Discussion Framework - Key Concepts:
embodied/materialized memory
competing histories
power relations
Focus Questions:
Are there any key concepts that have a particular relevance to or resonance in your own work?
How do you approach these key themes from your particular methodology/discipline?
How do these key concepts resonate (or not) with your field of practice in general?
Are there connections or inter-relations between your own research interests/ themes and those of the key concepts listed above? If so what are they and are there important topics/ themes/issues that this particular investigation might silence or make invisible? (i.e. the exclusion of other relevant topics).
Participants included:
- Arahmaiani, is a figure leading contemporary performance and visual artist from Indonesia.
- Barbara Hofner, PhD studied medicine and psychology majoring in psychiatry during the NS era.
- Ciraj Rassool, Ph.D is Professor of History and Director of the African Programs in Museum and Heritage Studies at the University of the Western Cape.
- Fabian Chyle, Ph.D - Choreographer, Performer & Movement Therapist - Academy of Cultural Education.
- Larissa Fӧrster Ph.D. has worked on the memory of German colonialism and restitution / repatriation of human remains to Namibia, Australia and other countries - Humboldt University Berlin.
- Laure Young, is a Canadian choreographer and performer living and working in Berlin.

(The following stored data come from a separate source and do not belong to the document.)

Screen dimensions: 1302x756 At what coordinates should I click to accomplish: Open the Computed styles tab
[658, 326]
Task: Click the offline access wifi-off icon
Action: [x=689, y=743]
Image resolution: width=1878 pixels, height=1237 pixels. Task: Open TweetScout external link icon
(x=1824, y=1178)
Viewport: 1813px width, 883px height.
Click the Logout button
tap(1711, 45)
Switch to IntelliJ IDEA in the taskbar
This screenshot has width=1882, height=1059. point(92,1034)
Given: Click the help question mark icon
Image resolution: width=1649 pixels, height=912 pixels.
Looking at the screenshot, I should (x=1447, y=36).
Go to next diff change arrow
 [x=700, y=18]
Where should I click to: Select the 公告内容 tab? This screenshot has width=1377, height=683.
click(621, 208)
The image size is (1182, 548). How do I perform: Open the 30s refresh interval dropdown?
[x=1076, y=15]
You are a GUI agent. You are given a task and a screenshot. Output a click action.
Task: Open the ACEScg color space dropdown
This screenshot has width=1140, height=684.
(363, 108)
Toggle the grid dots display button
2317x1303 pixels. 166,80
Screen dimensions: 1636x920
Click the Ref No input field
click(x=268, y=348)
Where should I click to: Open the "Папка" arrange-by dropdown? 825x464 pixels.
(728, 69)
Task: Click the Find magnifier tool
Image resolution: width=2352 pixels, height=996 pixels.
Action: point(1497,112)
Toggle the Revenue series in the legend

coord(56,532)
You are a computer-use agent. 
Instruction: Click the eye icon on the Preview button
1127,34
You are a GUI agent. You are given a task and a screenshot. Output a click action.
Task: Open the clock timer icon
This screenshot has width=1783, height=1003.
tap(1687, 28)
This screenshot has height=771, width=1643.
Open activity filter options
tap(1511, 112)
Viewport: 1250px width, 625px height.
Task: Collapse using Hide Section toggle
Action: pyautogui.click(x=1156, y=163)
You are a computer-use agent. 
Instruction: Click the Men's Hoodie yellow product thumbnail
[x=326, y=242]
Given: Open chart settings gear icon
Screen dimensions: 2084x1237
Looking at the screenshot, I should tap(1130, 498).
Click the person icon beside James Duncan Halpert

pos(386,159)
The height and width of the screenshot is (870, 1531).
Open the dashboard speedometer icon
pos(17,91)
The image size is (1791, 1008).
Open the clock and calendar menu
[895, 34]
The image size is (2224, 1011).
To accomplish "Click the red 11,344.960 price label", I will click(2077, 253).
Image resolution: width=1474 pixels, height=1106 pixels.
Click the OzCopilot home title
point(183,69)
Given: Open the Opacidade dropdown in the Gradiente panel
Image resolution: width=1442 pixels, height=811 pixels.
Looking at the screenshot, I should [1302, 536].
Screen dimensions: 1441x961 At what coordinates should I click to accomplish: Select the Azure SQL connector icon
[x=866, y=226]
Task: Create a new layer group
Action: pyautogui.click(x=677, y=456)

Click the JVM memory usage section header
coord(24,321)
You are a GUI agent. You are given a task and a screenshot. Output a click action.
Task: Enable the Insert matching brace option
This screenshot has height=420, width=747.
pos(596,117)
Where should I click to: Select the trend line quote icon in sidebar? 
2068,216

- Lindsay Barrett is a research fellow in the School of International Studies at the University of Technology, Sydney as well as a film-maker and museum curator.
- Michael Lazar, Ph.D is an earth scientist from Israel and an internationally acclaimed artist.
- Miraim Remy, is a facilitator and multiplier for anti-bias as well as empowering and inclusive education.
- Monica van der Haagen-Wulff, Doctorate of Creative Arts (DCA), is a contemporary performer, installation artist and associate lecturer at the Chair of Education and Cultural Sociology at the Institute of Comparative Educational and Social Sciences at the University of Cologne
- Sally Sussman is Artistic Director of Australian Performance Exchange (APE).
- Stephan Milich, Ph.D is teaching Modern Arabic Culture and Islamic Studies at the Institute of Oriental Studies of the University of Cologne.
- Timo Herbst, is an exhibiting artist who received his diploma from Academy of Visual Arts in Leipzig.
The transdisciplinary workshop, which was facilitated by the University of Cologne - SINTER (Social Inequalities and Intercultural Education).
“New insights were gained on the incredible diversity of traces of trauma, scars and memory that are contained in bodies, human remains, landscapes, plants, animals (taxidermy) earth (layers of memory contained in earth, the dead sea, and in mountains of post WWII rubble.). These inscribed scars can be traced back to the epistemic structures built on the legacy of colonialism and slavery and contained in the dehumanising exclusionary logic's of Eurocentric conceptions of modernity, still being reproduced today without taking into consideration ‘our’ implicatedness in this history. The University, Museum and the Archive are three such historically implicated epistemic institutions. New insights also emerged about the value of applying alternative, minoritarian epistemologies to promote social/environmental change, in Arahmaiani's case, whereby she has used her minority position as a woman and artist from the global south (from Indonesia: a country with a history of 350 years of Dutch colonialism) to enter Tibet and use this knowledge and experience to her advantage in promoting social and environmental change and empowerment in Tibet” (van der Haagen-Wulff, 2016)
From the interdisciplinary approach to the core topics, a common thread emerged between the various disciplines and approaches, but was not hierarchically occupied by the diverse lenses and perspectives (science, practice, body, affects, landscapes, environment, wildlife) and thus a new experience and understanding enabled.